Stated exercise A:
Condense the paragraph of the story summary below that begins "With the 5 Oathstones back at full strength" into a short bulleted list that keeps its main facts.

— start Selected excerpt —

Upon developing enough trust with groups scattered about the Isles, champions of Azeroth are able to learn more of the secrets the islands hold. In the Azure Span, the Iskara Tuskarr haven't heard from a fellow tribe in the Waking Shores known as the Uktulut for quite some time, so they send champions to discover why. They find out the Uktulut chieftain has been saddened by the loss of his hunting pet who was killed by Primal loyalists, but is able to overcome the grief by banding with his tribe to purge the Primalists from their area once and for all. Elsewhere, archaeologists of the Dragonscale Expedition come across a titan-forged door sealed by Keeper Tyr. After breaking the seal, they discover historical attributes of each of the five former Aspects, as well as detailed experiments Tyr conducted on proto-dragons by imbuing them with different elemental abilities. At the Emerald Gardens, members of the Green Dragonflight are deceived when a seemingly curious drakonid leads Primalists into the portal connecting to the Emerald Dream where Tyrande hid the world seed she was gifted by the Winter Queen of Ardenweald. To counter their assault, champions go to the Shadowlands to will Ysera back to life, but in exchange, Malfurion Stormrage takes her place in Ardenweald to serve her remaining time in the realm of death. With Ysera's return, the Primalists are evicted from the Dream, but she gives the mantle of returning Aspect to her daughter Merithra for keeping the Green Flight together in her absence.

With the 5 Oathstones back at full strength, Alextrasza begins a ritual in Valdrakken that will officially return the powers of the Aspects once more. However, the Mother Oathstone remains quiet and unresponsive, darkening any hope of their Aspectral awakening. Raszageth laughs and mocks Alexstrasza for her failure before turning away to the Vault of the Incarnates, where she plans to release other elemental Primal dragons from their captivity. Champions enter the Vault and battle the Storm Eater's minions, including Kurog Grimtotem, student of Magatha Grimtotem and the shaman that released Raszageth from her captivity on the Forbidden Reach. Finally, Raszageth herself falls in battle, but not before she is able to release the three other elemental Primal Incarnates of fire, ice water, and earth: Fyrakk the Blazing, Vyranoth the Frozenheart, and Iridikron the Stoneheart.

— end Selected excerpt —
— start Source material —

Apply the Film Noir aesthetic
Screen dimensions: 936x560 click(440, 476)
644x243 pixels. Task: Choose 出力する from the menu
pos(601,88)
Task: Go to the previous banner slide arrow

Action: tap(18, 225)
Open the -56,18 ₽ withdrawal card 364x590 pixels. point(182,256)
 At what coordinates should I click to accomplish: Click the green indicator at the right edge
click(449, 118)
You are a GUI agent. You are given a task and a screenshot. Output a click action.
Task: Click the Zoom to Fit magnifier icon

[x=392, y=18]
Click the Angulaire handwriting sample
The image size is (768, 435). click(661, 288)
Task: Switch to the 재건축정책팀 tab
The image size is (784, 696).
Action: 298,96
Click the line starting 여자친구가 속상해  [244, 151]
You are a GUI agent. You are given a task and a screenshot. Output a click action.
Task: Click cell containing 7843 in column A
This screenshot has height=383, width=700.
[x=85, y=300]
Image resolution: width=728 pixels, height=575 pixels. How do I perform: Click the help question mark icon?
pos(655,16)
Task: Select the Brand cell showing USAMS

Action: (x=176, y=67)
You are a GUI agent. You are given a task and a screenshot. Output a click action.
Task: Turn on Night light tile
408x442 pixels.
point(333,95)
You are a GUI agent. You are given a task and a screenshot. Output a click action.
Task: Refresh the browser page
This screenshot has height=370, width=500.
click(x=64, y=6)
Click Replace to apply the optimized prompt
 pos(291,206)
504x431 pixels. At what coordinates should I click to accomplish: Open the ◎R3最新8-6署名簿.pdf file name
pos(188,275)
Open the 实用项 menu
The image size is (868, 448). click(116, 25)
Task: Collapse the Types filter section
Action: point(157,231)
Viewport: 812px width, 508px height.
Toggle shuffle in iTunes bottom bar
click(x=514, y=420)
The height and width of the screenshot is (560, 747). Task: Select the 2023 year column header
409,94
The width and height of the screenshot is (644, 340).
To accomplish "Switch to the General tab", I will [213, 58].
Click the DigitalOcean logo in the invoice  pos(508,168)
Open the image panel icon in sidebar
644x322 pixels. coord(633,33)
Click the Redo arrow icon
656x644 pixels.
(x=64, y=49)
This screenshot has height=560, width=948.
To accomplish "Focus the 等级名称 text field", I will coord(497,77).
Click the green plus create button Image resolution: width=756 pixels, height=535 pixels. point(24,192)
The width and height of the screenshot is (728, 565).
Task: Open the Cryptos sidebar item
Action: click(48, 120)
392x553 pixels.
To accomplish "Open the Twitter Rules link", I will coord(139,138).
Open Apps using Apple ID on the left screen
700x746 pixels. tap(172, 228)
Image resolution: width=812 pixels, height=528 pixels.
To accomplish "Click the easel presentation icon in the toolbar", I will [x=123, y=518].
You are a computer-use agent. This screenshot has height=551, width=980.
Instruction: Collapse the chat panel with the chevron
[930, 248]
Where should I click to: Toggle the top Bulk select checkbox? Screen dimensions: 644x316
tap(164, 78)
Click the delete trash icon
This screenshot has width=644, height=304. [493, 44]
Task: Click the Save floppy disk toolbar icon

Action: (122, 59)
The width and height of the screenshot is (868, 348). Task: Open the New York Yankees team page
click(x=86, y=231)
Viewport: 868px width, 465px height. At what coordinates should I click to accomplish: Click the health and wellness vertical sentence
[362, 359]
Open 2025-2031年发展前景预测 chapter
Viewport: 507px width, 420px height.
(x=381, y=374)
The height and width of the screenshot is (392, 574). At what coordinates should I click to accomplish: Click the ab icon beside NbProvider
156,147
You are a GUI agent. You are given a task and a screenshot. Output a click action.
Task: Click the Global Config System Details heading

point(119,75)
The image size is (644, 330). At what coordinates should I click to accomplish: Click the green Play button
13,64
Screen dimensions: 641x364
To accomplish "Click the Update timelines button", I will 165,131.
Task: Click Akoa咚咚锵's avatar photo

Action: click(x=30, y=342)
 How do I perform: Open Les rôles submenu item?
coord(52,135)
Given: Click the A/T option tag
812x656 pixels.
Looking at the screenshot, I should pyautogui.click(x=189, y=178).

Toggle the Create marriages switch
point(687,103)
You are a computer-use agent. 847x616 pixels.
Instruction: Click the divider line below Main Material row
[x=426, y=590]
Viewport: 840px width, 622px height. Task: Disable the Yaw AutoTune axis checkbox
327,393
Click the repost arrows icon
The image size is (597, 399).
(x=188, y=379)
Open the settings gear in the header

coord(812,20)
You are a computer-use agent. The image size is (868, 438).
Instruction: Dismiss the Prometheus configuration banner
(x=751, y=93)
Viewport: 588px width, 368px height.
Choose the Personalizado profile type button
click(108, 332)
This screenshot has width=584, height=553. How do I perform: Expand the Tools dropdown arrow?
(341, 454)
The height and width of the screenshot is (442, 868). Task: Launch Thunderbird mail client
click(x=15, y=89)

— end Source material —

Stated exercise B:
In the records, rename "shuffle" to "repeat" throughout the stretch from the line containing "Viewport: 812px width, 508px height." through the line containing "I will coord(497,77).", and return only those lines with nothing else altered.

Full solution A:
- With the five Oathstones restored, Alexstrasza starts a ritual in Valdrakken to return the Aspects' powers.
- The Mother Oathstone stays silent, dimming hope of the awakening.
- Raszageth mocks Alexstrasza's failure and heads for the Vault of the Incarnates to free other elemental Primal dragons.
- Champions fight her minions in the Vault, including Kurog Grimtotem, Magatha Grimtotem's student and the shaman who freed Raszageth on the Forbidden Reach.
- Raszageth falls, but first she releases the other three Primal Incarnates: Fyrakk the Blazing, Vyranoth the Frozenheart, and Iridikron the Stoneheart.

Full solution B:
Viewport: 812px width, 508px height.
Toggle repeat in iTunes bottom bar
click(x=514, y=420)
The height and width of the screenshot is (560, 747). Task: Select the 2023 year column header
409,94
The width and height of the screenshot is (644, 340).
To accomplish "Switch to the General tab", I will [213, 58].
Click the DigitalOcean logo in the invoice  pos(508,168)
Open the image panel icon in sidebar
644x322 pixels. coord(633,33)
Click the Redo arrow icon
656x644 pixels.
(x=64, y=49)
This screenshot has height=560, width=948.
To accomplish "Focus the 等级名称 text field", I will coord(497,77).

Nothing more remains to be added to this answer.